When the Long Beach quintet, The Fling, took a hiatus in 2013, front man Dustin Lovelis kept working. He penned songs and produced demos. In time, he met producer and bassist for Everest, Elijah Thomson, and they began working on a record. Composer and session man, Frank Lenz, was added to the mix and then a session at Elliott Smith’s former home, New Monkey Studios, was booked. Two days later, an album was born.
On a recent Saturday night, Lovelis’ premiered the project, Dimensions, at the downtown Long Beach event space, Howl. Over a hundred people arrived at the BYOB event to hear the vintage-sounding guitarsmith’s debut solo album of raw and honest pop ballads. “This is my first effort to do something on my own,” says Lovelis. “And I think it’s the most me out of anything I’ve ever released.
The 11-track album is largely autobiographical and draws from material—emotions, memories, experiences— in Lovelis’ past. “I think it kind of sums up who I am as a person at different periods of time,” he says. Lovelis started writing the songs six months after The Fling broke up, a time in his life that coincided with other negative events, like losing his job, his girlfriend and dog, all in the same week.
“I had a lot of things I wanted to get off my chest,” he says. “I had been talking about some of them with friends and I was starting to get sick of hearing myself talk about it.” Turning these life experiences into songs, he realized, would not only be therapeutic, but it would help him document a particular time in my life. “I could use the music as a way to get the emotions and the feelings out,” he said. “To me, that made more sense than just having a conversation with somebody.”
Lovelis grew up in a musical household (his dad was a musician) and started writing songs and playing instruments in his early teens. He flitted around from band to band, trying out different musical styles–punk, emo–as he solidified his sound. “In high school, it was trial and error,” he says. “I didn’t really know what I liked or wanted to sound like. I was just trying stuff out.”

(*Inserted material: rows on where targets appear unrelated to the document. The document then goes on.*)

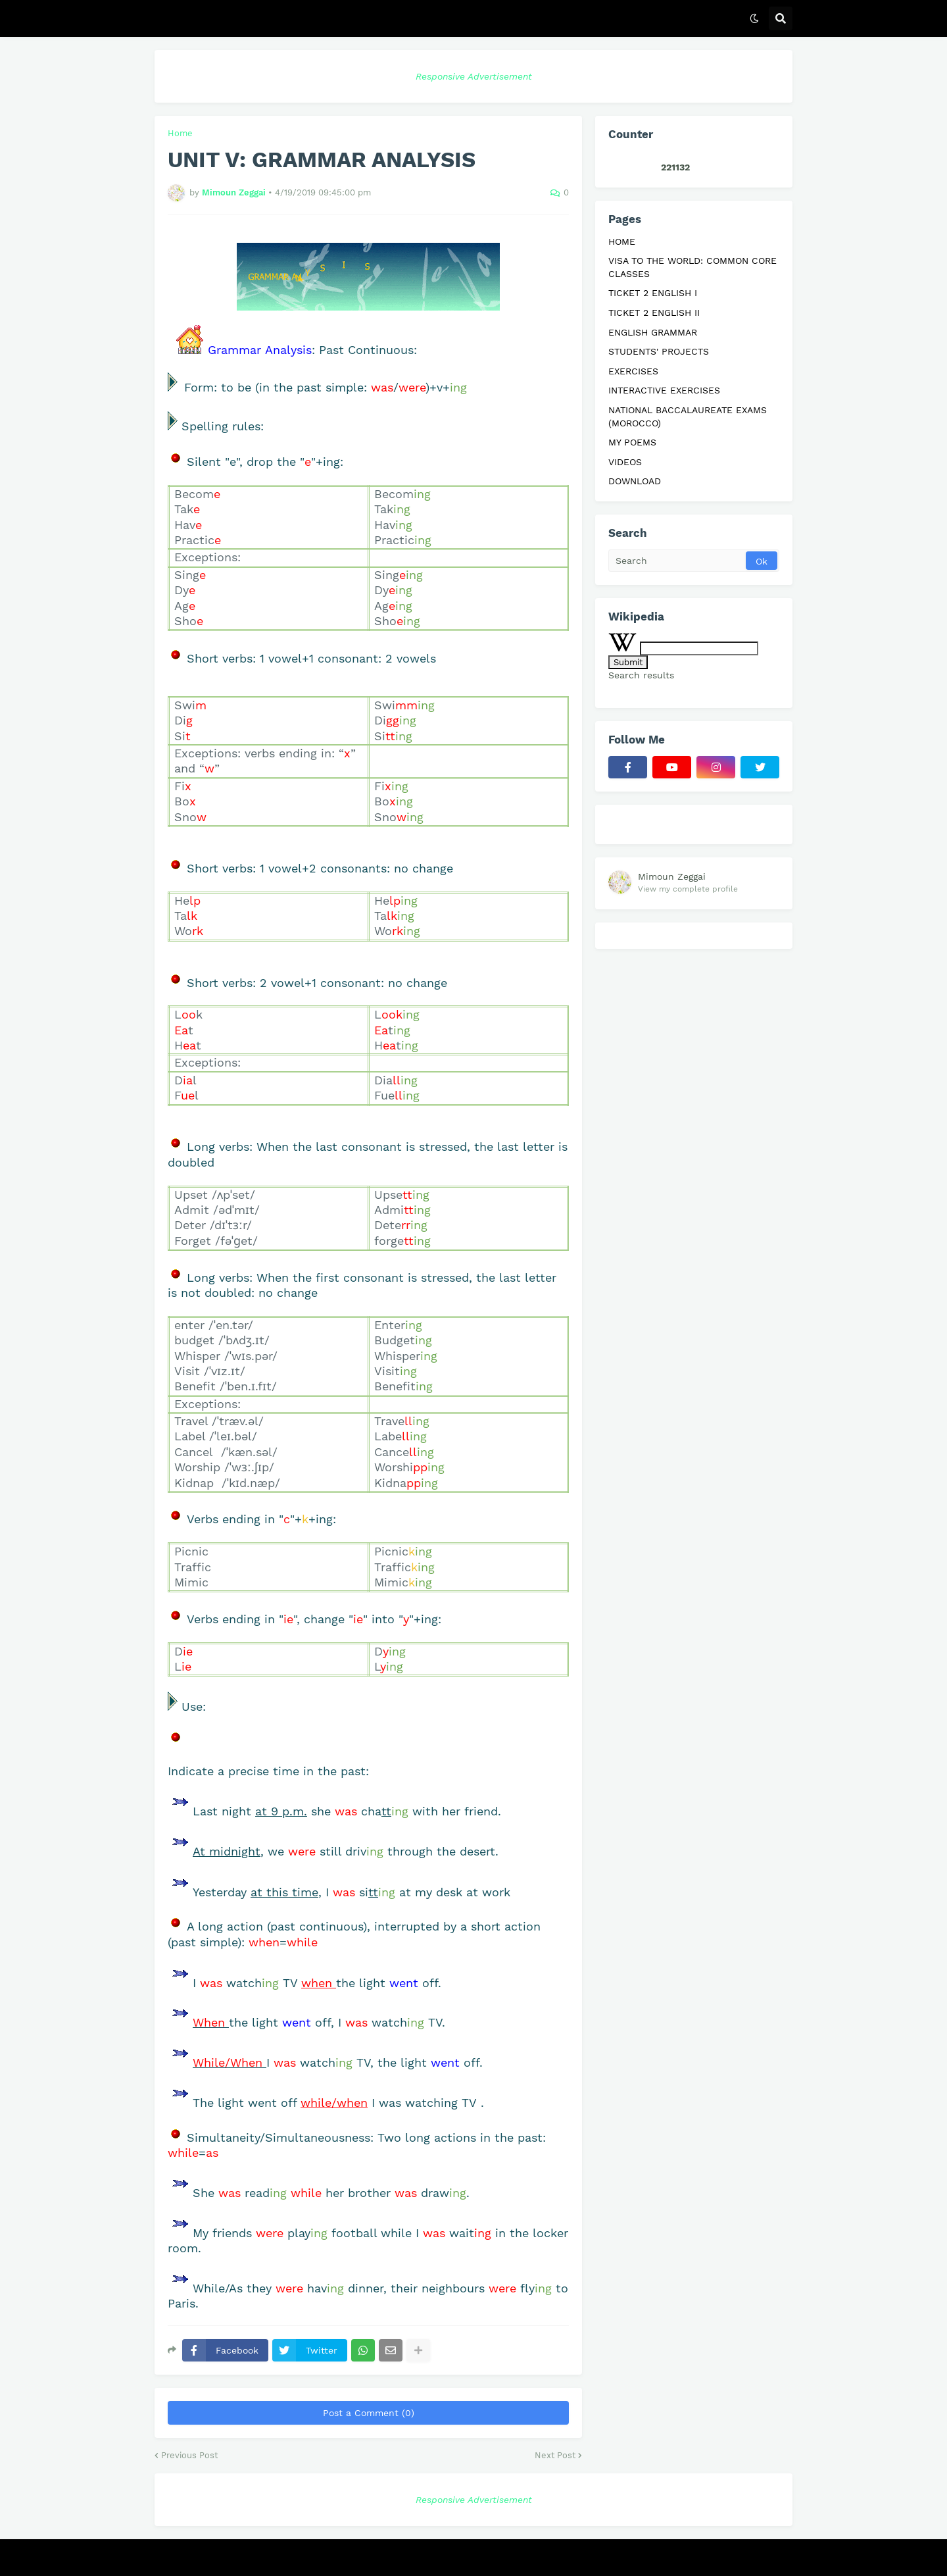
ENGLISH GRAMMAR (652, 332)
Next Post (555, 2455)
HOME (621, 241)
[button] (754, 18)
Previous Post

Musically, he was influenced by ’90 grunge rock bands like Nirvana and Lemon Heads, as well as rock and roll bands from the ’60s and ’70s. “I’ve always been a fan of rock and roll,” he said. “I think it can be disguised in a bunch of different ways.” Dimensions, he said, pulls from these influences by creating a sound that is uniquely rooted in the rock and roll of yore, just with a more introspective streak and an overall cathartic objective.
Now that he’s turned his personal life into song, his next project, he said, will be less about him and more about the world at-large. “I’ve already written about myself and that was good for me,” he says, “but it would be nice to think bigger and get out of my own head…. There’s a lot of shit going on in the world and I would like to find a way to voice that somehow.”